No levantamento da instituição, a comercialização do pó de rocha compensa desde que a fonte dos recursos não esteja há mais de 300 quilômetros de distancia da propriedade rural. “A quantidade de pó de rocha usada nas lavouras é bem maior que a quantidade de fertilizantes químicos, então para compensar financeiramente avaliamos a distancia do polo de distribuição até a fazenda, levando em consideração o calculo do frete e o custo da mina”, afirma Martins.

Ele destaca ainda que reconstruir o solo é algo novo no Brasil, já que o pó de rocha fica na terra e se transforma no solo no futuro. “O potencial é grande, mas ainda estamos no começo da pesquisa para a compreensão do que acontecerá no longo prazo”, conta ele. “Com a rochagem o produtor vai economizar cada vez mais com o uso excessivo de fertilizantes químicos e o solo ficará ainda mais eficiente.”

O próprio Mapa ressaltou que uma das maiores vantagens do pó de rocha é a disponibilidade em abundância e o baixo custo. Uma tonelada de fertilizante mineral tem custo médio de R$ 1,5 mil, enquanto a mesma quantidade de remineralizador custa R$ 200 a 300, levando-se em conta despesas com taxa de aplicação e frete. “É claro que se usa bem mais pós de rocha do que os tradicionais, mas a vantagem é que não é preciso aplicar o pó de rocha todo o ano”, garante o pesquisador da Embrapa.

Agricultura fermentativa

Em tempos de equações complicadas, como as atuais, algumas técnicas milenares voltam a ser estudadas por engenheiros agrônomos e pesquisadores. Uma delas é a agricultura fermentativa, que é o processo de repovoar o solo com microrganismos, trazendo consigo os nutrientes necessários para as plantas.

Os processos fermentativos na agricultura são usados há 1500 anos em países como a China, Japão e Índia e ocorrem com a reprodução e reintrodução destes microrganismos para recuperar solos degradados ou com baixo índice de nutrientes. Segundo o engenheiro agrônomo, Cassiano Ricardo Niero Mendes, com o uso desta técnica é possível economizar mais de 20% com a compra de agroquímicos e obter um ganho na produtividade de 7%, no primeiro ano de aplicação.

Segundo ele, o mais importante é que o valor para introduzir a técnica na propriedade custa pouco e traz benefícios importantes ao solo, como a volta de nutrientes e saudabilidade. “Um solo cheio de nutrientes e com saúde, gera uma planta muito mais resistente a pragas e ao clima, de melhor qualidade e com boa produtividade”, garante Mendes.

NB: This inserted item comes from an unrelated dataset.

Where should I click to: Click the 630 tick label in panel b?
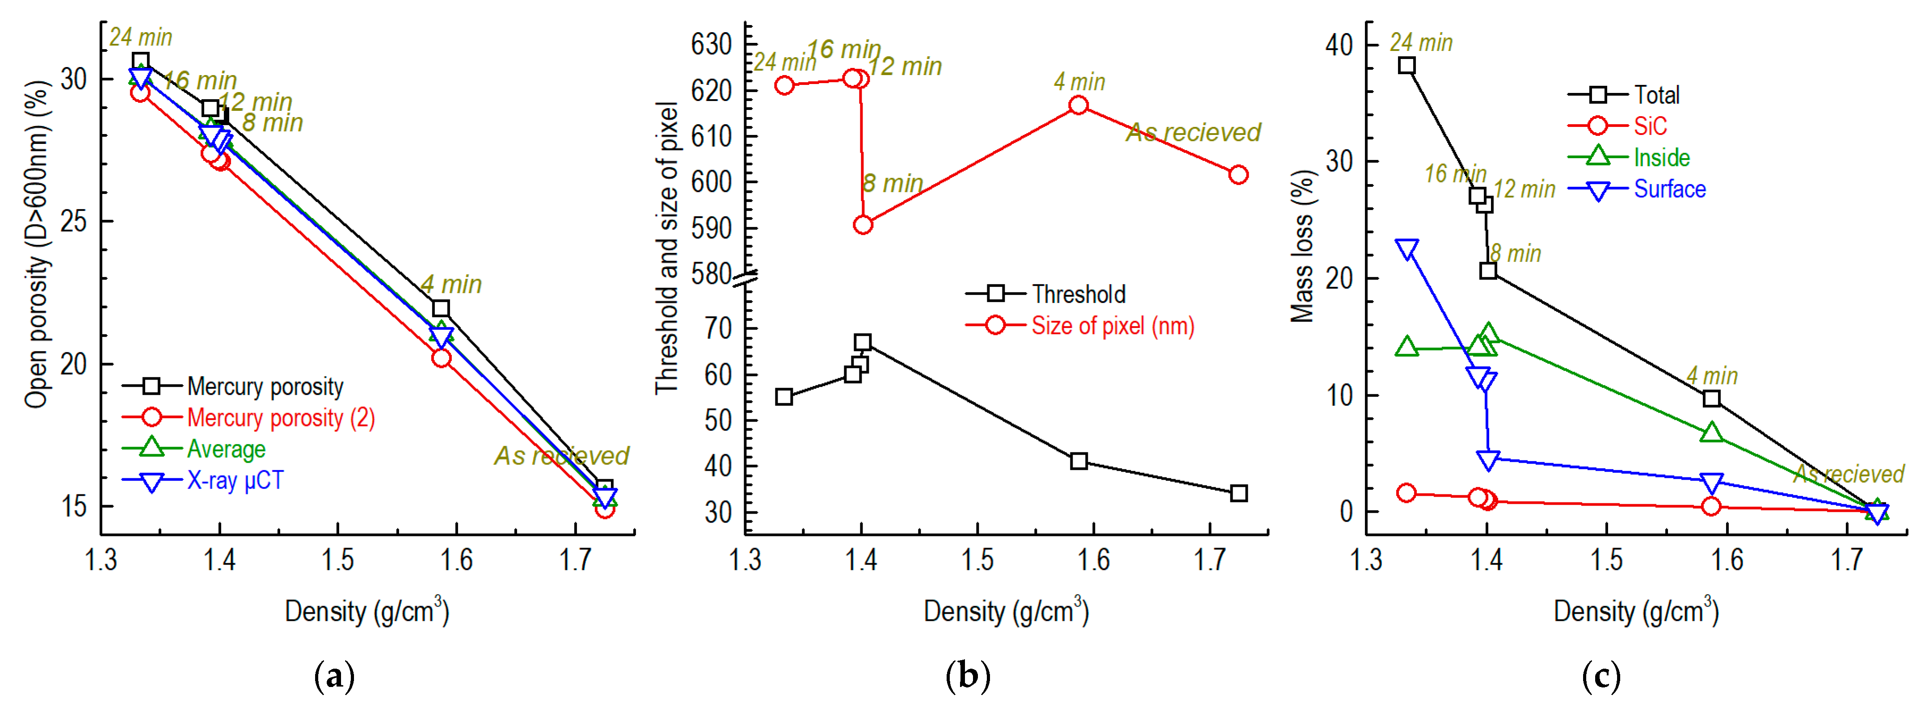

Qualquer propriedade pode aplicar esta técnica desde as pequenas até as com milhares de hectares.Mendes explica que o processo de fermentação é instalado na fazenda e é de fácil manuseio. “Na verdade os gastos iniciais são com a montagem dos tanques para fermentação, tanto os aeróbicos, com uso de oxigênio, quanto dos Anaeróbicos, sem oxigênio”, explica.

Fermentadores Aeróbicos, montados em uma fazenda
Fermentadores Aeróbicos, montados em uma fazenda do Mato Grosso

Outra vantagem é a captação das bactérias necessárias para o processo, que podem ser captadas em matas nativas próximas as fazendas. A identificação é feita pelas cores dos microrganismos, os claros tendem a ser benéficos e os escuros são ruins. Ressaltando que cada cor possui um uso específico. “A coleta de bactérias é realizada em dias de chuvas, com armadilhas colocadas dentro de florestas próximas. Isso garante que os microrganismos locais se adaptem bem ao processo”, conta.

Por fim, Mendes explica que esta técnica vem para agregar e não para substituir os agroquímicos e sua aplicação é feita da mesma maneira. “A aplicação é realizada da mesma maneira que os agroquímicos, que continuarão sendo usados”, frisa o agrônomo. “Depois de uma analise de nutrientes de solo, os agricultores usarão somente o agroquímico necessário para complementar e não mais indiscriminadamente.”